Get CyanogenMod apps on your device without rooting

Florence Ion

It can be intimidating to root your phone and install a custom ROM. It’s a scary process, and you never know if you’re going to succeed. Bricking your device is a very real possibility, and no one wants to turn an afternoon of software tweaking into tears. 

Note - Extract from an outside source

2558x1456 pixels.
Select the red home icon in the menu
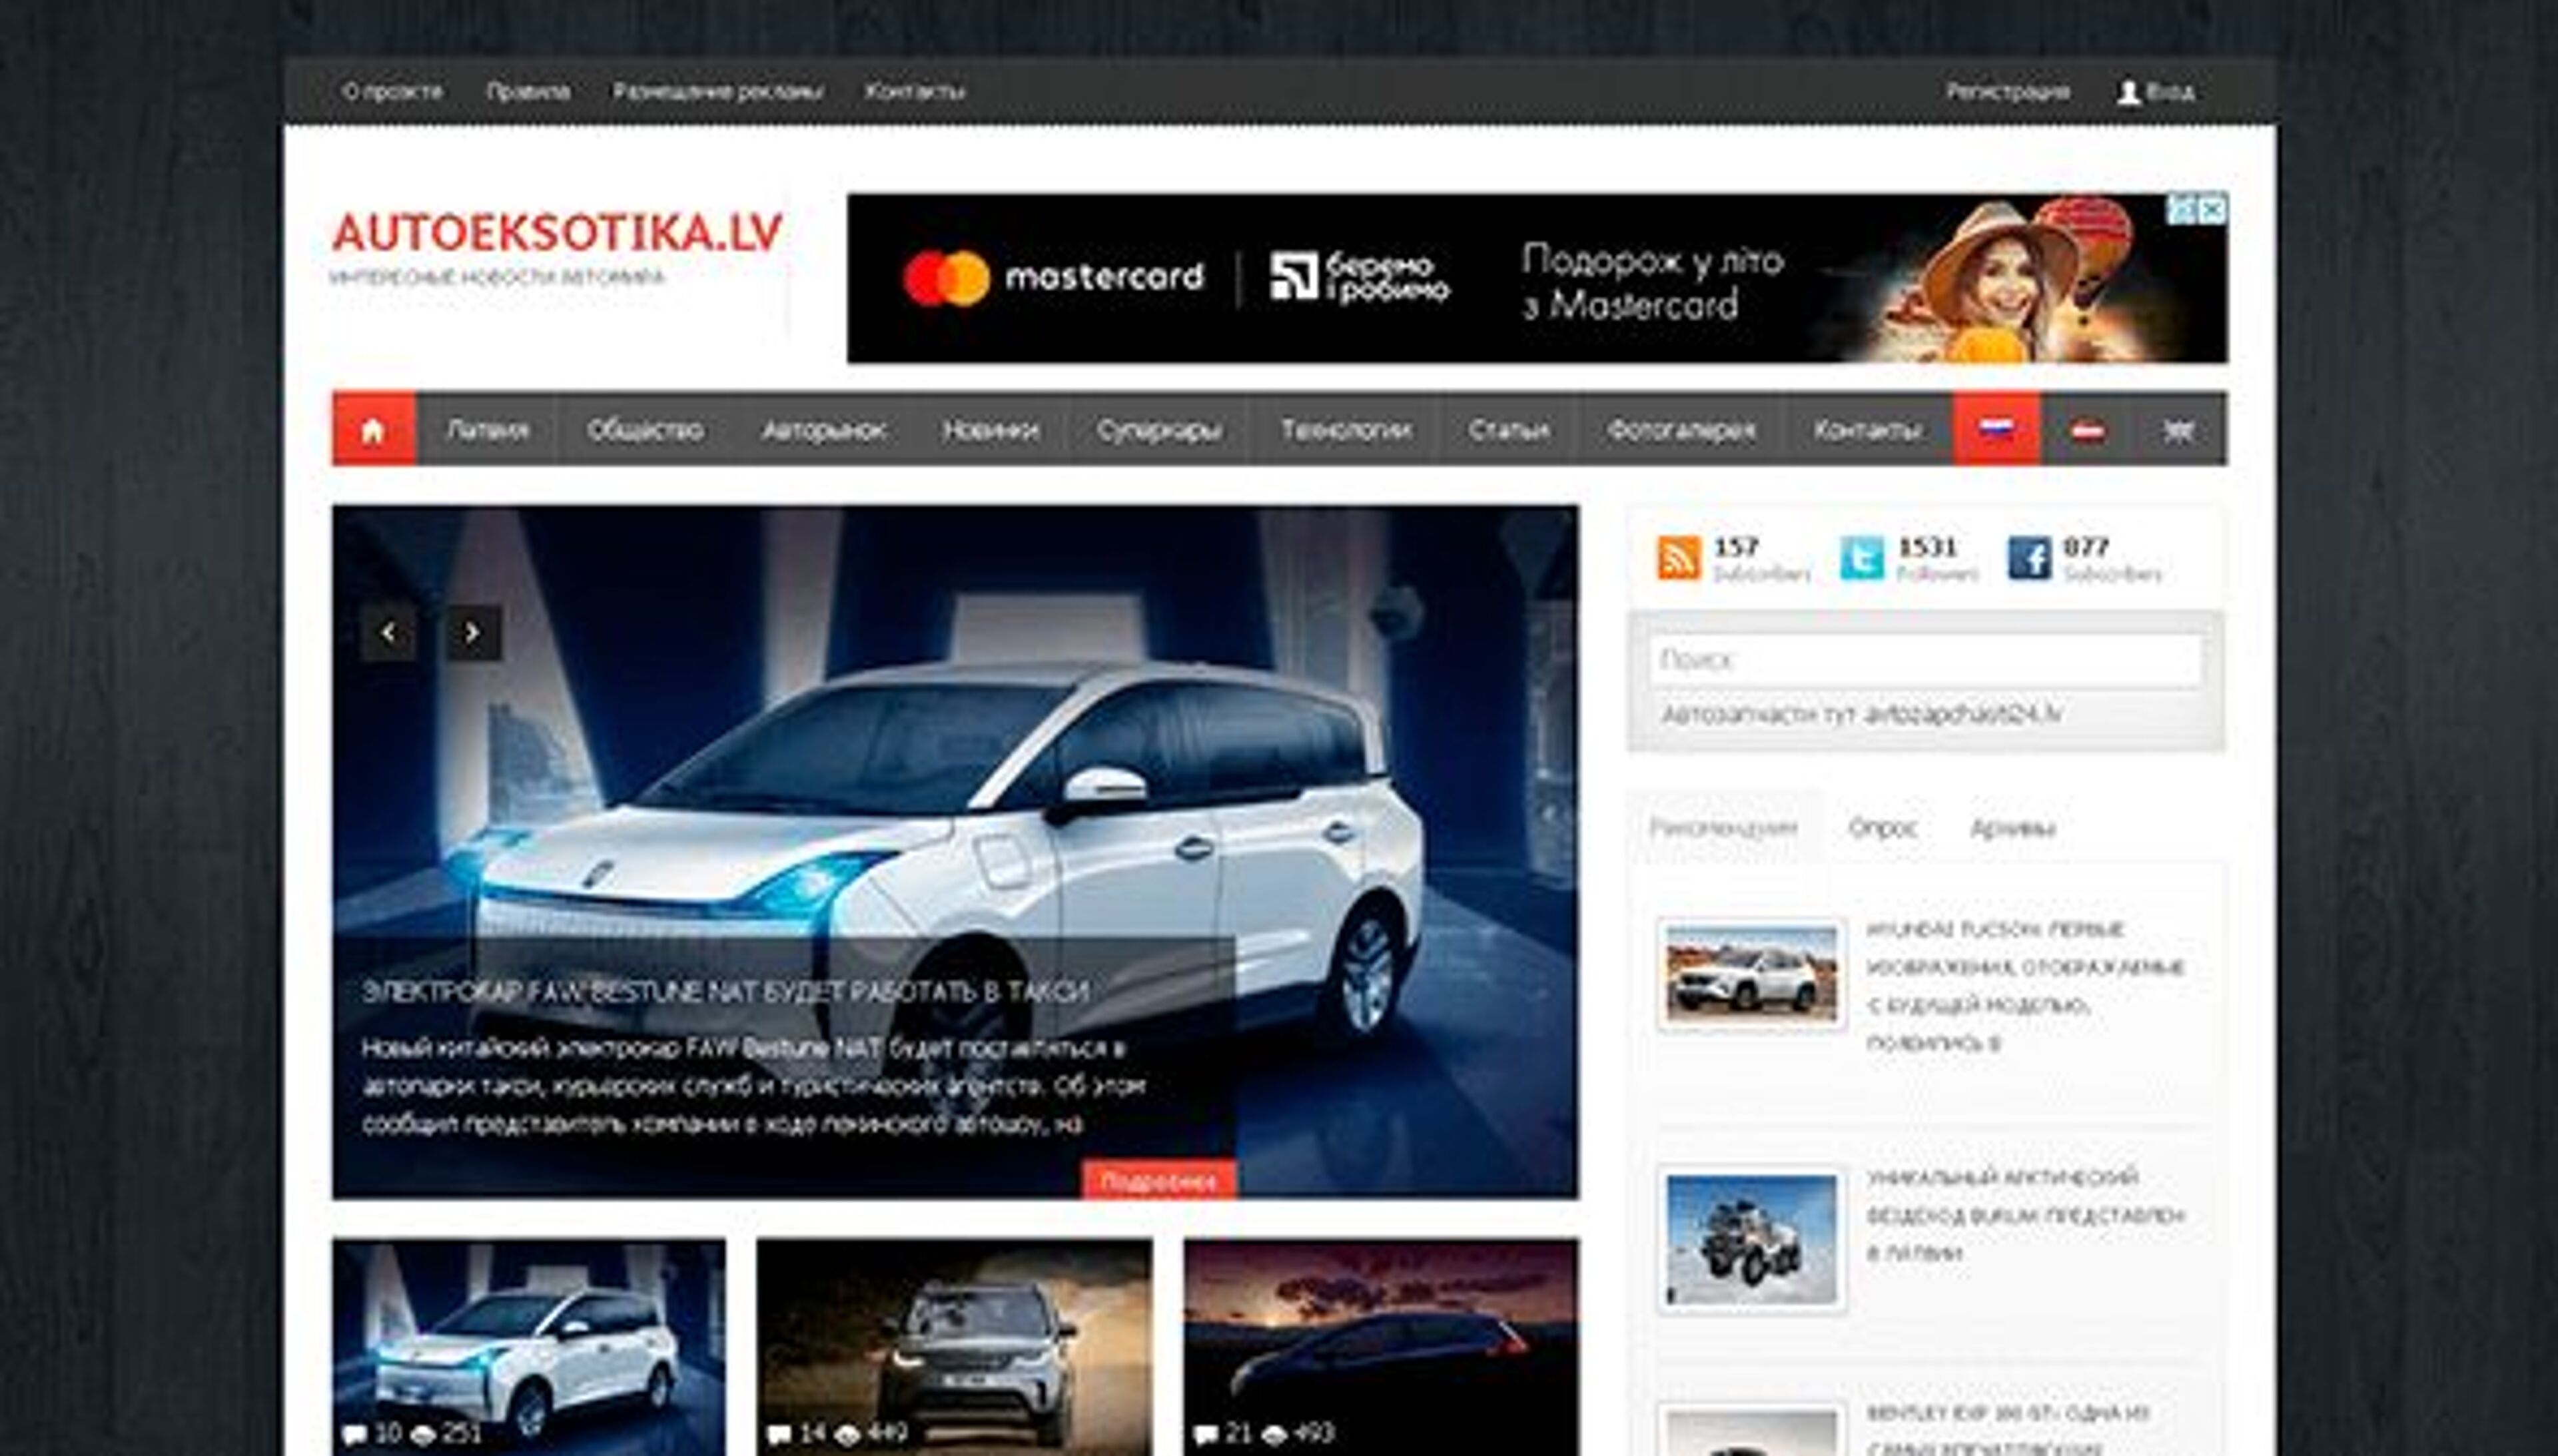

If you’re too afraid to root, you can still explore CyanogenMod territory by downloading some of the apps that come preloaded with the ever-popular ROM. CM Apps—a free package that gives you access to a handful of CyanogenMod’s features—rolled out over the weekend. All it requires is braving the download from the Google Play store.

Choose an app

CM Apps is actually a portal to outside links that download the individual apps you’re interested in. So, rather than side-loading the APKs yourself, the app does it for you. Tap on an app to download it like you normally would from the Google Play store.

cmapps main

Pick an app, any app. 

You can choose from nine different Cyanogen-branded apps, including Apollo, Clock Widget, DSP Manager, File Manager, Sound Recorder, Calculator, Torch, Trebuchet, and Wallpapers. There’s also the Camera Next application from CyanogenMod 11S, but I couldn’t get it to load on a rooted Nexus 5 with Android 4.4.2. All the apps are downloaded separately, and accessible from your Application Drawer.

A taste of CyanogenMod

cmapps fileexplorer

Cyanogen’s FileExplorer app. 

If you’re scared of committing to CyanogenMod, you can download apps like the Trebuchet launcher to get a feel for the ROM’s user interface. Bear in mind that you won’t have access to the same settings and preferences available in the actual CyanogenMod; for the most part, things look rather similar to stock Android. If you have KitKat, however, you won’t have access to features like Google Now available to you by swiping all the way over to the right.

cmapps nodifference

Two Launchers, hardly a difference 

You’ll also have access to utility apps like Sound Recorder, which is rather self-explanatory, and Torch, a barebones flashlight app. You can also download the CyanogenMod wallpapers pack, or the DSP Manager, which lets you pump up the bass on your headphones.

Some of the reviewers in the Google Play store have expressed concern over some apps not downloading at all, but the developer behind the app seems to be addressing these issues as fast as he can.